Last year, my Gujarati flatmate taught me how to make Jersey Royal dry potato curry, but this year I needed them to fulfil my potato salad fantasies.
At the calculated risk of alienating many of you: I’ve never been a huge fan of mayonnaise. Of the many worldwide variations of potato salad, areas of South Germany (e.g. Bavaria, Swabia, Franconia) seems to make dairy-free kartoffelsalat an absolute treat instead of an alternative option for dieters.
It’s usually tossed up with bacon instead (go figure), but I subbed in pops of both colour and flavour by chopping up some oil-soaked sun-dried tomato to add more sweet acidity alongside the vinegar/broth base. Scallions and chives replace traditional white onion and, not unlike rocket, raw watercress is an especially peppery springtime addition. With its floating hollow stems suitable for aquatic life and vitamin content laundry list, it’s reminiscent of last week’s samphire but tastes much milder and more familiar.
Unsurprisingly, I’m no stranger to starch cravings… if for some bizarre reason you’re not in the mood for a stodgy, savoury, vaguely-salad-like concoction of pure joy, maybe some hasselbacks, tortilla española, or gnocchi would do the trick! But back to the stodgy, savoury, vaguely-salad-like concoction of pure joy:
Kartoffelsalat (Bavarian Potato Salad)
- 500g jersey royal potatoes
- 50g watercress
- 3 spring onions, chopped
- handful of chives, chopped
- handful of parsley, chopped
- 1 T dill, dried or chopped fresh
- 4 sun-dried tomatoes, diced
- ¼ cup hot broth (like this vegetable scrap stock)
- 2 T mild vinegar
- 1 T whole-grain mustard
- neutral vegetable oil
- pinch of sugar
- white pepper
- sea salt
Wash potatoes thoroughly, cut into roughly equal sized pieces, and submerge in a pot of cold water. Bring to a boil, checking often and removing from the heat and draining when fork-tender, but not overcooked. Shock with cold water to halt the cooking process, then drain again into a clean bowl.

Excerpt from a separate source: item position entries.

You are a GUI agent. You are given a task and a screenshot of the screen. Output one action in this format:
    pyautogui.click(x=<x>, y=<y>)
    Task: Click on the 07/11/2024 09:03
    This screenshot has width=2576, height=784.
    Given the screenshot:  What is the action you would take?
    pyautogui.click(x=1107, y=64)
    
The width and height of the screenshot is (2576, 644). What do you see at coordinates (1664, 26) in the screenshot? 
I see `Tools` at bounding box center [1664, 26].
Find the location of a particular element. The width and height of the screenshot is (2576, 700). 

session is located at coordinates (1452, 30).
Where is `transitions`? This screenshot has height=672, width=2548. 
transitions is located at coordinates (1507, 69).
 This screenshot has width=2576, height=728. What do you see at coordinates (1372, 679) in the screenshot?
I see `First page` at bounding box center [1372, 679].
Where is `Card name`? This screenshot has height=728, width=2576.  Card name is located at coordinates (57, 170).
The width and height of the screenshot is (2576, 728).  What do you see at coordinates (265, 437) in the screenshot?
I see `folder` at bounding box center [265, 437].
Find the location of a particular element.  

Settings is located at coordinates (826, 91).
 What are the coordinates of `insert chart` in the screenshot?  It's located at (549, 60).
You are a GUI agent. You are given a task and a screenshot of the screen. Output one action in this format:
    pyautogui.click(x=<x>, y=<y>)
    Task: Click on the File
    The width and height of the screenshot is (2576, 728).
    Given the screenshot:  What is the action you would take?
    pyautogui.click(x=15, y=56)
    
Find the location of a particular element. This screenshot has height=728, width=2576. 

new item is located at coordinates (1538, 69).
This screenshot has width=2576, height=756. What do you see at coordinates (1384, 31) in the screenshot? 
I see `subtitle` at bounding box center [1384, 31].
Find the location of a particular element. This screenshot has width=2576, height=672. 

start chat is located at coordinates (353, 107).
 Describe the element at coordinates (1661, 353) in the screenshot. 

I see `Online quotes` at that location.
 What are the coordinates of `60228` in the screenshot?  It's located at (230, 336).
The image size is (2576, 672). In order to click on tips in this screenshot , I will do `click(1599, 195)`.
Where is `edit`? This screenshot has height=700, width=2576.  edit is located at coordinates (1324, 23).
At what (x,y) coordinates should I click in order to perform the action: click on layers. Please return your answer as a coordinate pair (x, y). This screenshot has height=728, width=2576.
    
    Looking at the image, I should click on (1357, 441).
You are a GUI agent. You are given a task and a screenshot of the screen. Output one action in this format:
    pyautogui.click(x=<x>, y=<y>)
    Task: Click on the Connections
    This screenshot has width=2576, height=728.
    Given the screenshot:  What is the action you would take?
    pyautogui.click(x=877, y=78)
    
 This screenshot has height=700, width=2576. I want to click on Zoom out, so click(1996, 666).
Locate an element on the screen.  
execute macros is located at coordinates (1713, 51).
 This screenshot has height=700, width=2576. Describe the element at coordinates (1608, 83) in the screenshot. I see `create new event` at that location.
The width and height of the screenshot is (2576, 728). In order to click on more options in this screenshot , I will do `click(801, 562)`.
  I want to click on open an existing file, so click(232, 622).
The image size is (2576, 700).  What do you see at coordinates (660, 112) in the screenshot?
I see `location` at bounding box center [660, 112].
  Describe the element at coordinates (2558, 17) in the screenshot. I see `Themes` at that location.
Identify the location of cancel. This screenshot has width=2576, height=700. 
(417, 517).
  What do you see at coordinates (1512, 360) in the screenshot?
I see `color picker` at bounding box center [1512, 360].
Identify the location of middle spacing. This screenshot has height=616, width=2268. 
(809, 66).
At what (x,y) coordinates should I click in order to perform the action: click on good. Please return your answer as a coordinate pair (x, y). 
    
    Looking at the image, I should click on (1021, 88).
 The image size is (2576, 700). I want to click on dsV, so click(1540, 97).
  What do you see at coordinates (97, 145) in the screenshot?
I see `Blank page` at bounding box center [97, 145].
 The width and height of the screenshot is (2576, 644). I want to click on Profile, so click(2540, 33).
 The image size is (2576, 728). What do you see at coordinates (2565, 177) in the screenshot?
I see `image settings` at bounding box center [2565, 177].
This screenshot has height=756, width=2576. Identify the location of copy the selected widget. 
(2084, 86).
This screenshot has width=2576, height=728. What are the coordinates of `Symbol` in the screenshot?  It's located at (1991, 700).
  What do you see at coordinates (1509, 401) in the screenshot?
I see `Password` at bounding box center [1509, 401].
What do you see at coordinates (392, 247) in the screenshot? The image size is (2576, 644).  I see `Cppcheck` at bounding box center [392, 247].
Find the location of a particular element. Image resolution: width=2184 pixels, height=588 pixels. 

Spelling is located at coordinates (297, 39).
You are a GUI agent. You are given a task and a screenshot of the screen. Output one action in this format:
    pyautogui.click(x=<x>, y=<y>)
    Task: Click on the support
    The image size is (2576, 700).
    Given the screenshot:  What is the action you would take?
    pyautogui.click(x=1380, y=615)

Pour the vinegar and hot broth over drained potatoes whilst they are still hot and more suited to soaking up the flavour and seasonings. Mix in the mustard, a pinch of sugar, and season to taste with salt and pepper. Slowly drizzle in a neutral vegetable oil (olive oil doesn’t work too well in this case) until a nice ratio is achieved and the potatoes are coated in a nice sheen.
Toss in all the chopped greens, dill, and sun-dried tomato. Set aside for at least an hour, or refrigerate overnight to develop flavour. Serve at room temperature.